Here the "curse of destinate verse" reads like a blessing. Yet, strictly speaking, he found that unwritten predestinate verse means an ill case:—

For ever the songs I sing are sad
With the songs I never sing.

His complaint is not against the verse that gets written, which even when sad of origin is a boon: "Deep grief or pain, may, and has in my case, found immediate outlet in poetry."

To his view of others on previous pages must be added his attitude towards the author of "The Anthem of Earth," of "The Hound of Heaven," of "Shelley." One who went to the task of reviewing his contemporaries heavy, not with distaste, but with pent-up potential admirations, who had an appetite at once insatiable and fastidious for all literature, must needs have enjoyed in relaxation the splendours of his own verse.[60] But not merely as critic did Francis Thompson realise the greatness of Thompson. The innermost chambers of his consciousness buzzed with the certainty of his poetic gravity and significance. He trusted the quality of the poetry within him as an ordinary man trusts the beat of his pulse and counts upon it. There were anxieties of composition and, of course, the ebb and flow of satisfaction in himself and a final despair. But before that he had known that he was, and he still knew that he had been, a poet. That is why he is so often the laureate of his own verse—

Before mine own elect stood I,
And said to Death:—'Not these shall die.'
I issued mandate royally.
I bade Decay:—'Avoid and fly;
For I am fatal unto thee.'
I sprinkled a few drops of verse,
And said to Ruin, 'Quit thy hearse':
To my loved, 'Pale not, come with me;
I will escort thee down the years,
With me thou walk'st immortally.'

These vaunting rhymes were written that he might go on to declare his undoing, being now stripped of his songs. It was true, of course, that he lost, not the poetry, but the functions of the poet. In exquisite lines he begs his muses to stay their flight, and his exquisite lines belie the convention that they have flown, that the shrines of his heart are empty.

In Mr. Wilfred Whitten's obituary notice of Thompson there is report at first hand of the poet's satisfaction in that his poetry was immortal. He quotes:—

The sleep-flower sways in the wheat its head,
Heavy with dreams, as that with bread;
The goodly grain and the sun-flushed sleeper
The reaper reaps, and Time the reaper.
I hang 'mid men my needless head,
And my fruit is dreams, as theirs is bread:
The goodly men and the sun-hazed sleeper
Time shall reap, but after the reaper
The world shall gleam of me, me the sleeper!

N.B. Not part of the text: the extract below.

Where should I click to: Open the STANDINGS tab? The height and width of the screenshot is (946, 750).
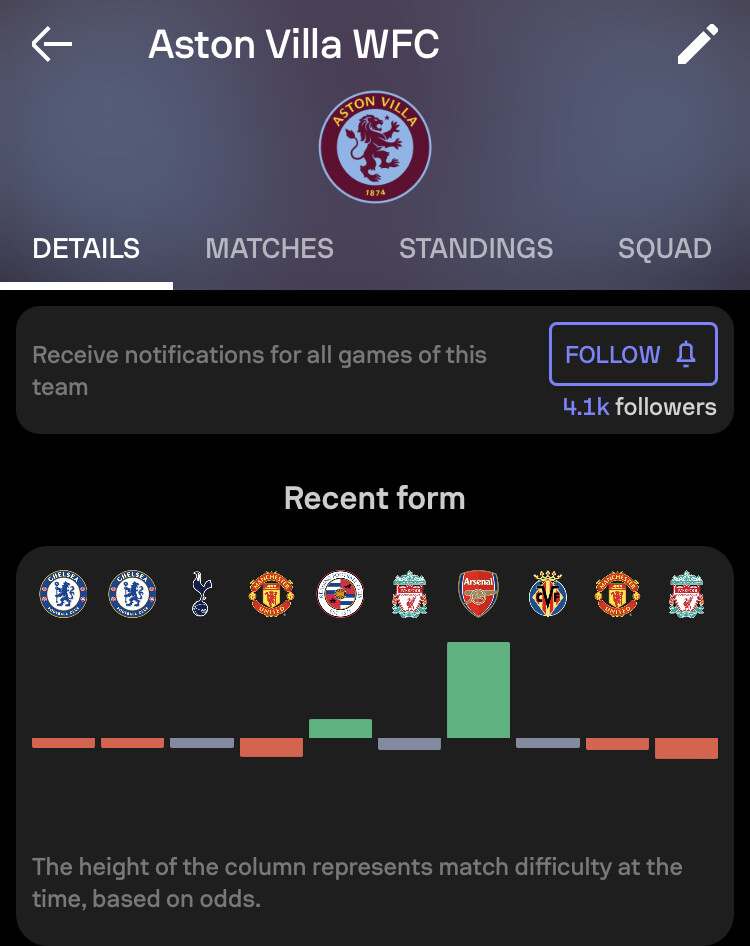[476, 249]
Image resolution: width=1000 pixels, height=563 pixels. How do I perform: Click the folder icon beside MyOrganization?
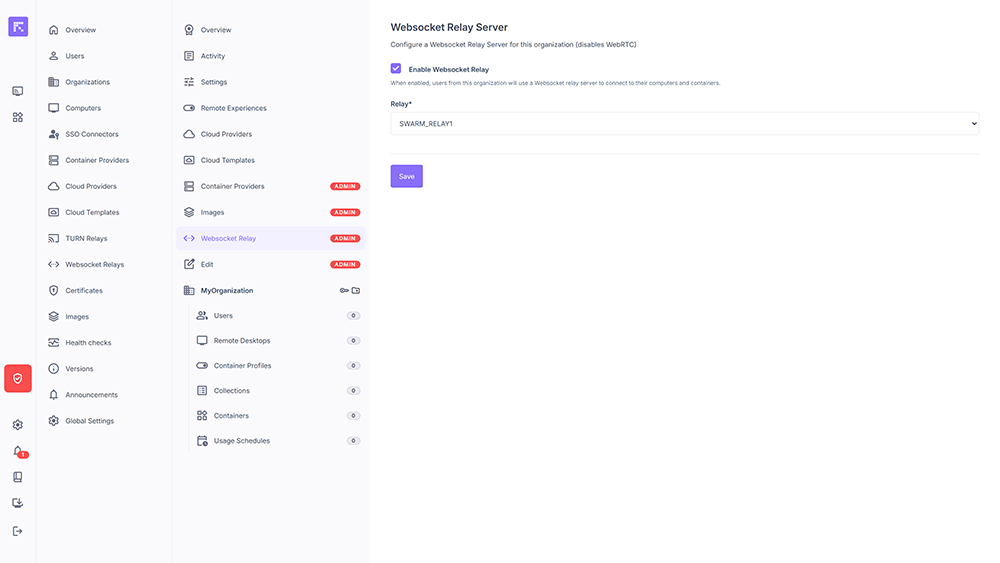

And he adds: "When Francis Thompson wrote these verses, he did not indulge a fitful or exalted hope; he expressed the quiet faith of his post-poetic years. Thompson knew that above the grey London tumult, in which he fared so ill, he had hung a golden bell whose tones would one day possess men's ears. He believed that his name would be symphonised on their lips with Milton and Dryden and Keats. This he told me himself in words too quiet, obscure, and long ago for record. But he knew that Time would reap first."